= Records for the task =
--------
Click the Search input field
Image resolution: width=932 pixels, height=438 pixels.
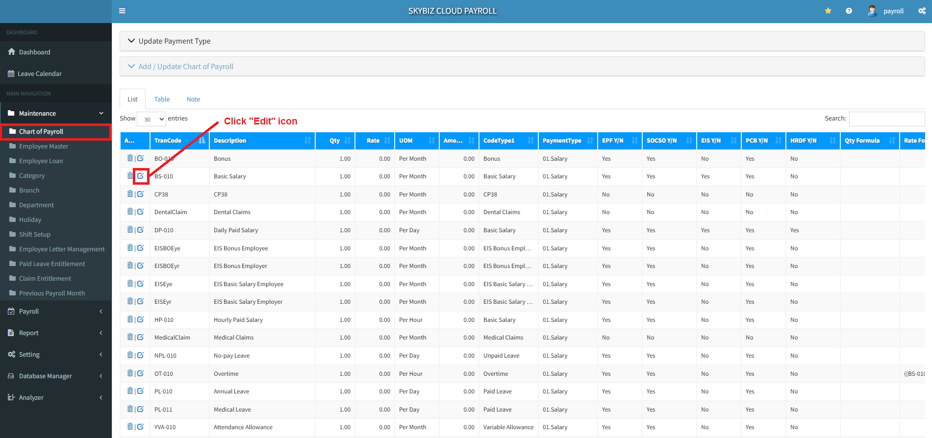(x=886, y=119)
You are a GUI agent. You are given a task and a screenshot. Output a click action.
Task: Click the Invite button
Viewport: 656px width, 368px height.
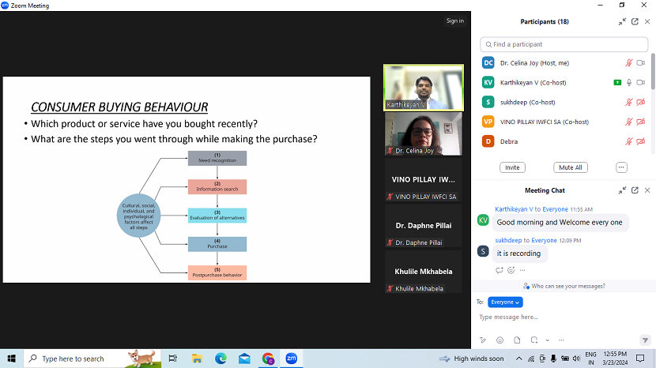pyautogui.click(x=512, y=167)
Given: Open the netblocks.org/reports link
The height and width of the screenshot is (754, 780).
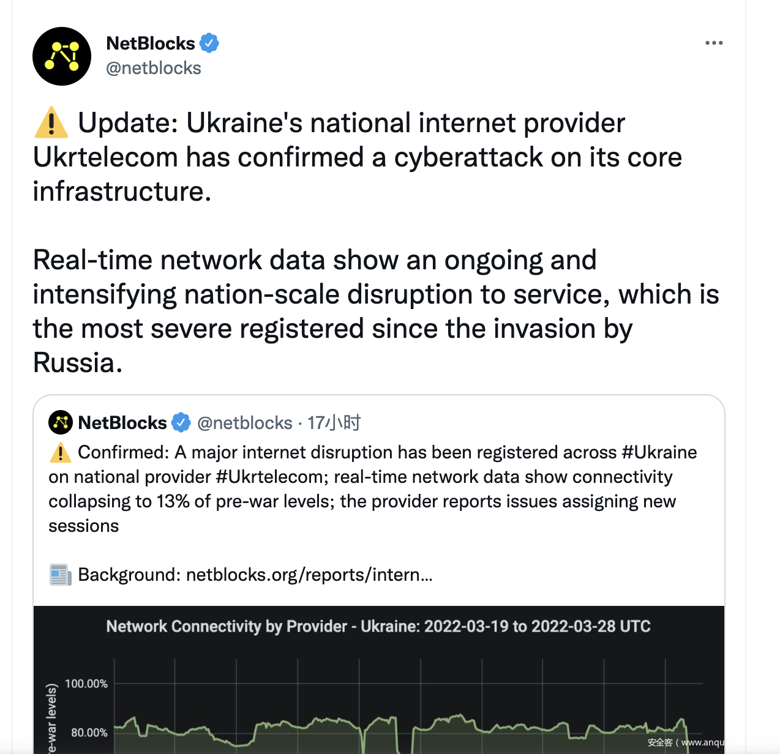Looking at the screenshot, I should [x=309, y=575].
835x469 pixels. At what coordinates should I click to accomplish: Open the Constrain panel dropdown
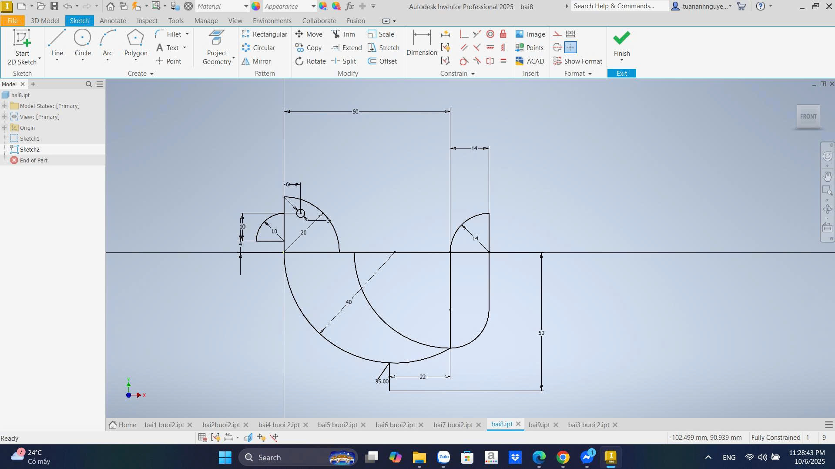click(x=473, y=74)
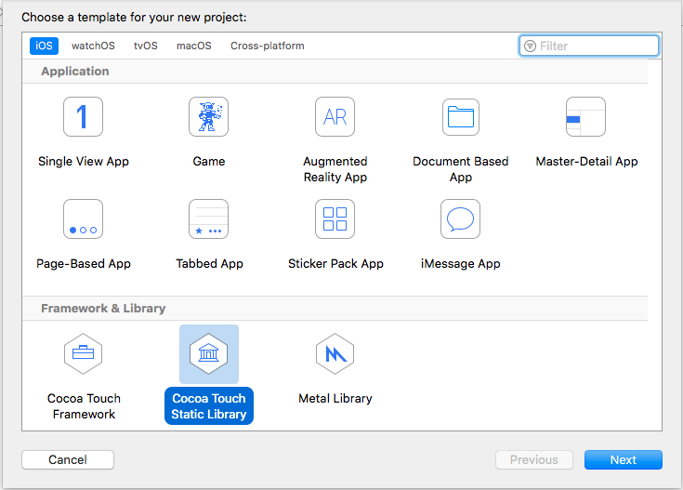Open the Cross-platform tab
Viewport: 683px width, 490px height.
point(267,46)
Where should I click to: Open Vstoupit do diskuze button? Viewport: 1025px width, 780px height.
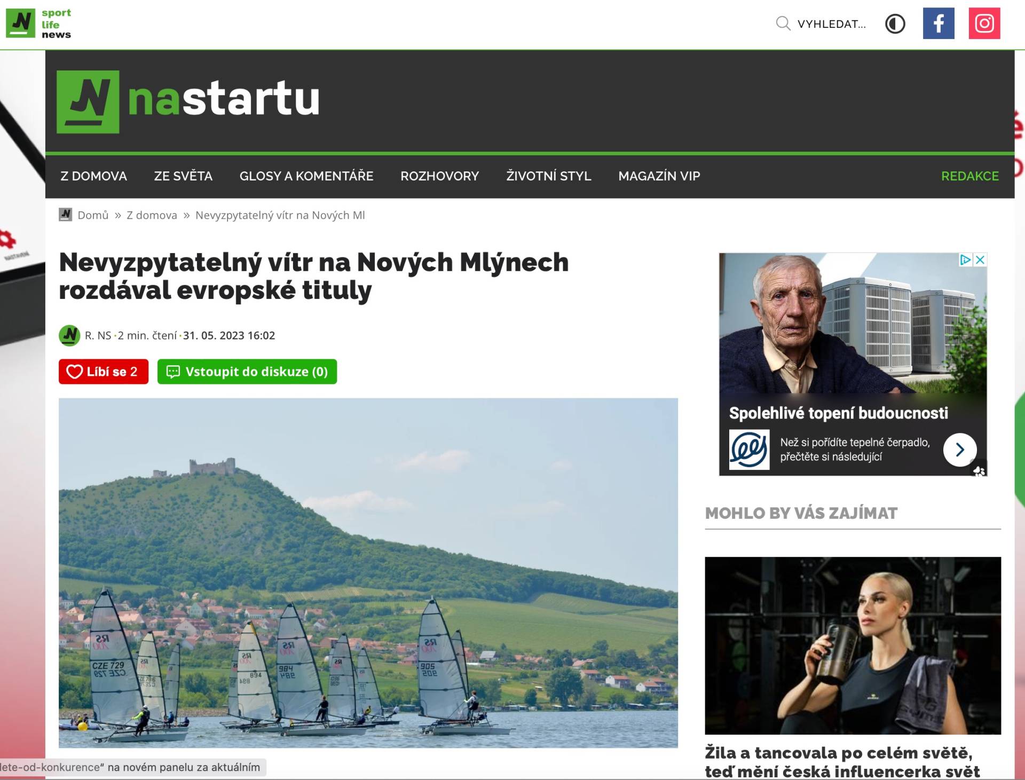click(247, 372)
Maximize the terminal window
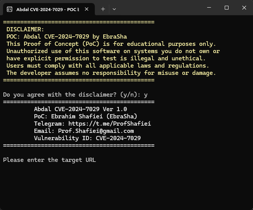The width and height of the screenshot is (253, 210). point(227,8)
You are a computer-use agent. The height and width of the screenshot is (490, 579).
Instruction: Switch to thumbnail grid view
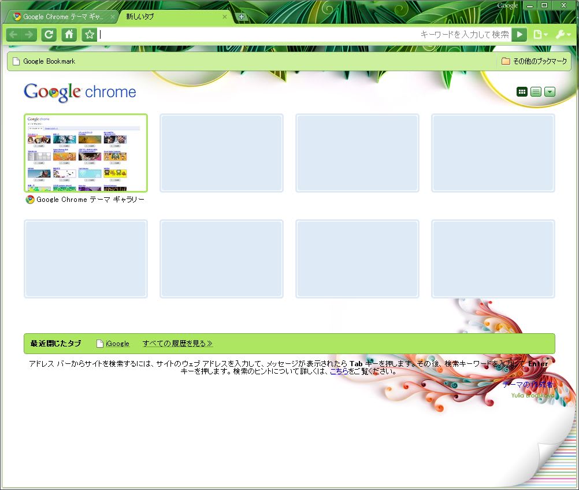click(x=522, y=91)
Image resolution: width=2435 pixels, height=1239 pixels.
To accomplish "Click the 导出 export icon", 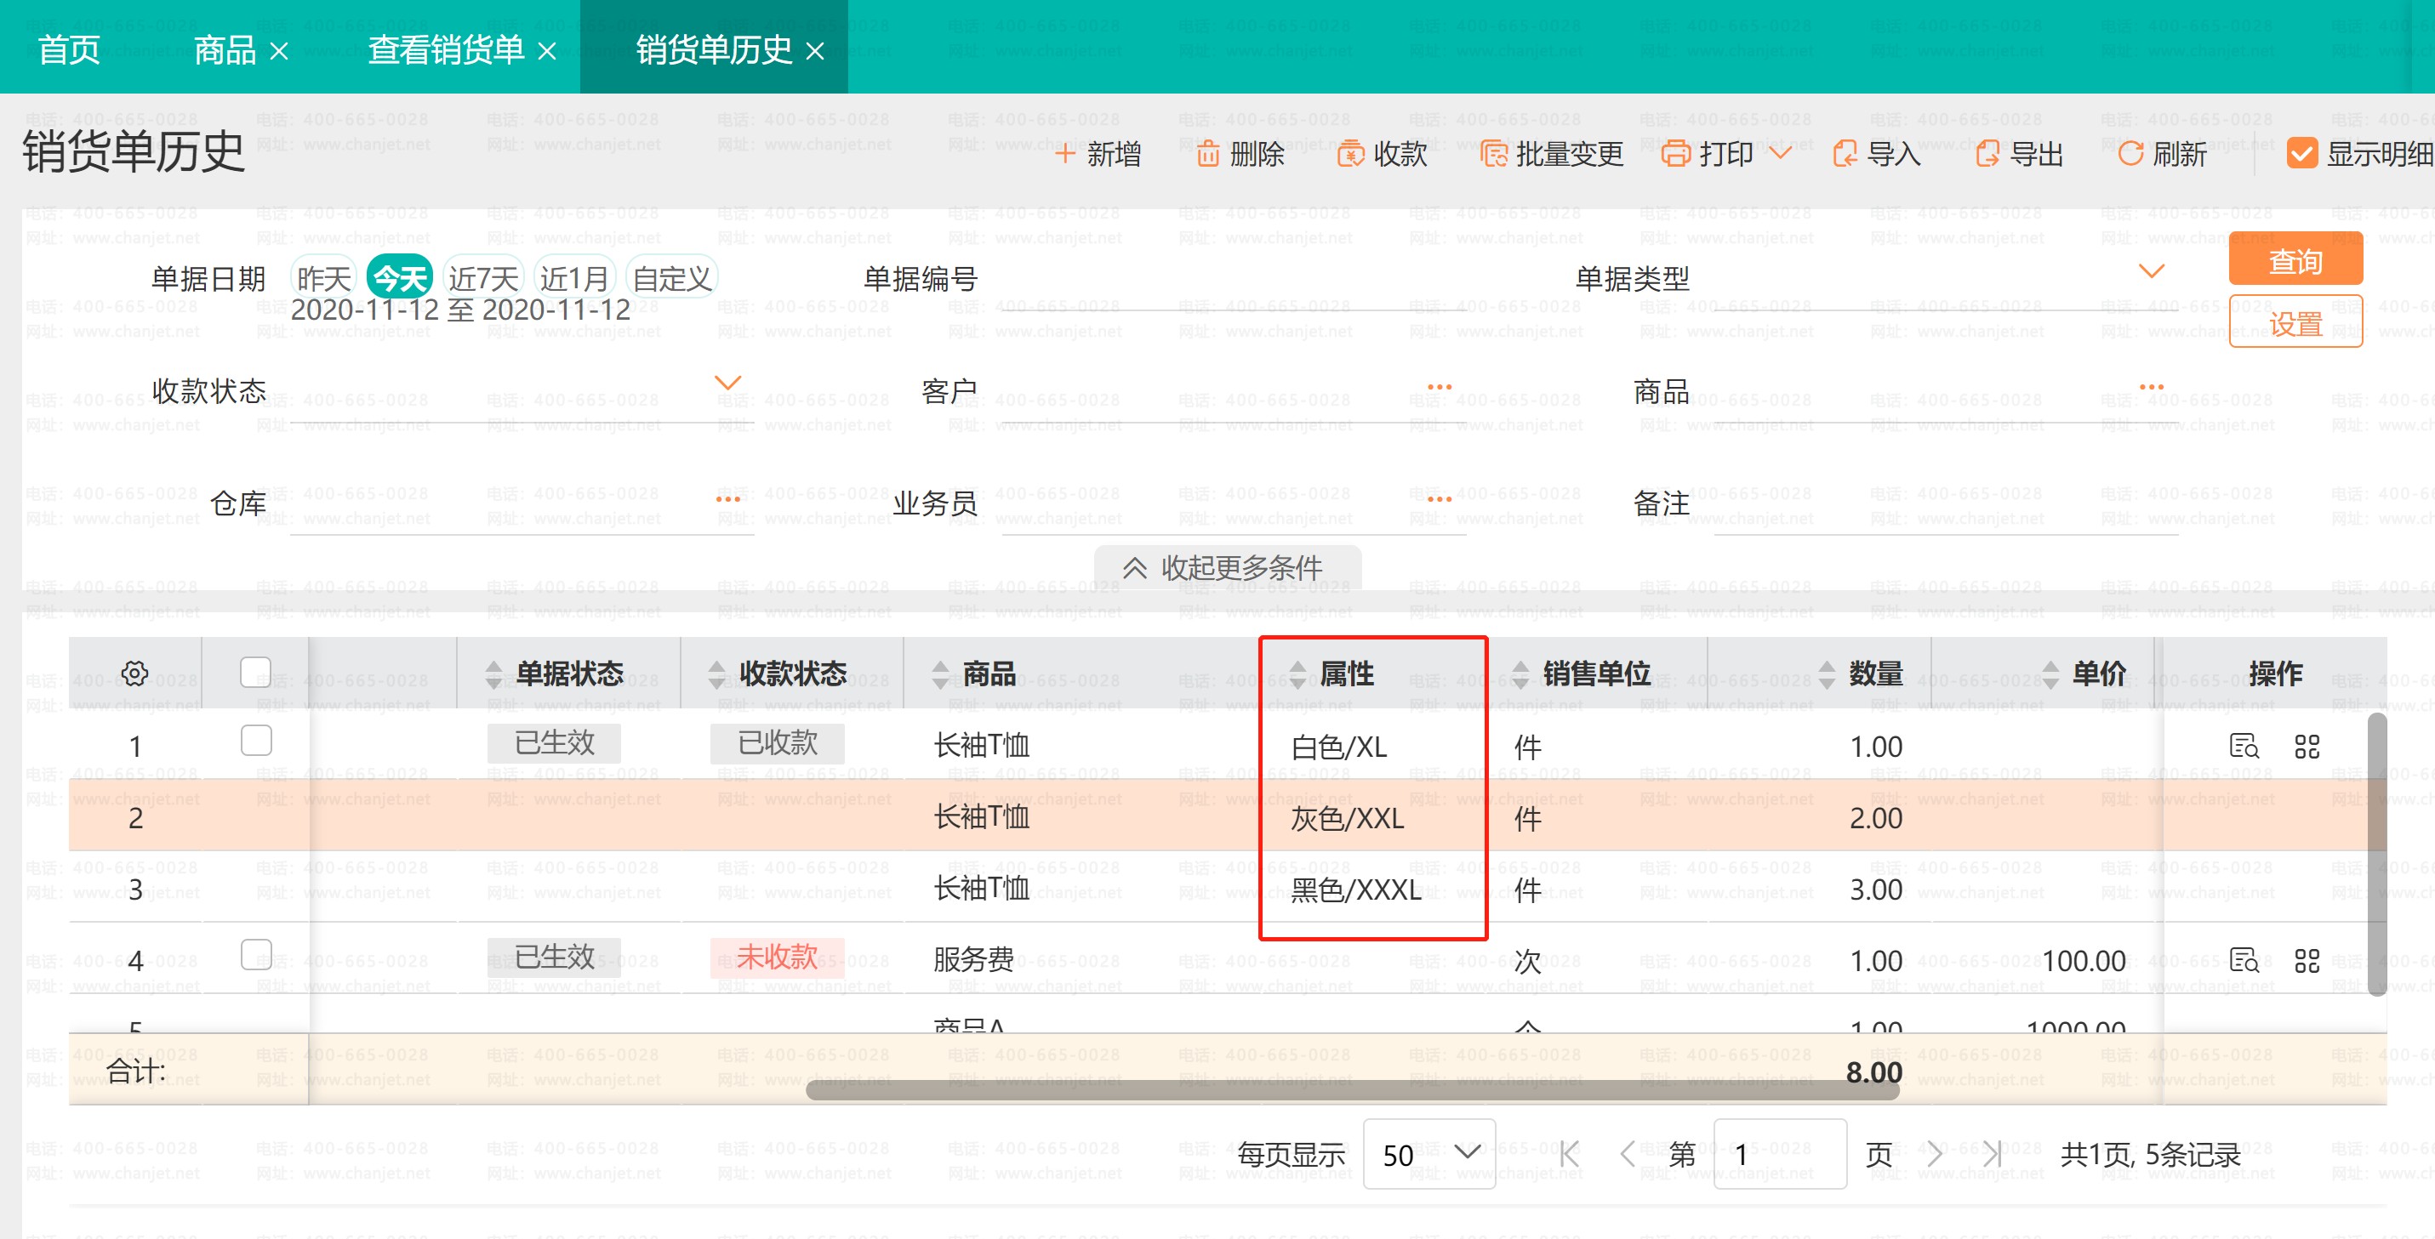I will coord(1987,154).
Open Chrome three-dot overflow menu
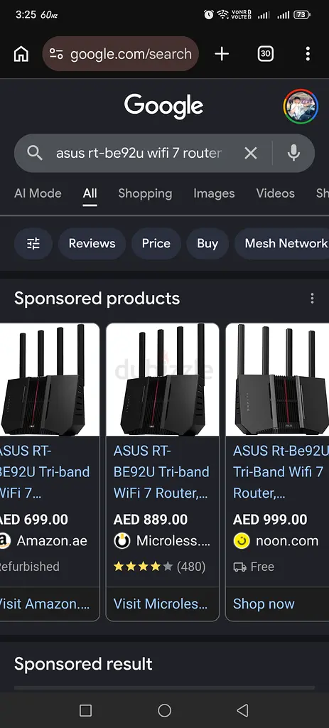 click(x=308, y=54)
--------
= Task directions =
Swap "Invite" for "Share" in the listing from its start through the line with "pyautogui.click(x=512, y=167)", keeping everything else the same. Leave the pictures out of your answer.

= The output =
Click the Search input field
Image resolution: width=932 pixels, height=438 pixels.
(x=886, y=119)
You are a GUI agent. You are given a task and a screenshot. Output a click action.
Task: Click the Share button
Viewport: 656px width, 368px height.
pyautogui.click(x=512, y=167)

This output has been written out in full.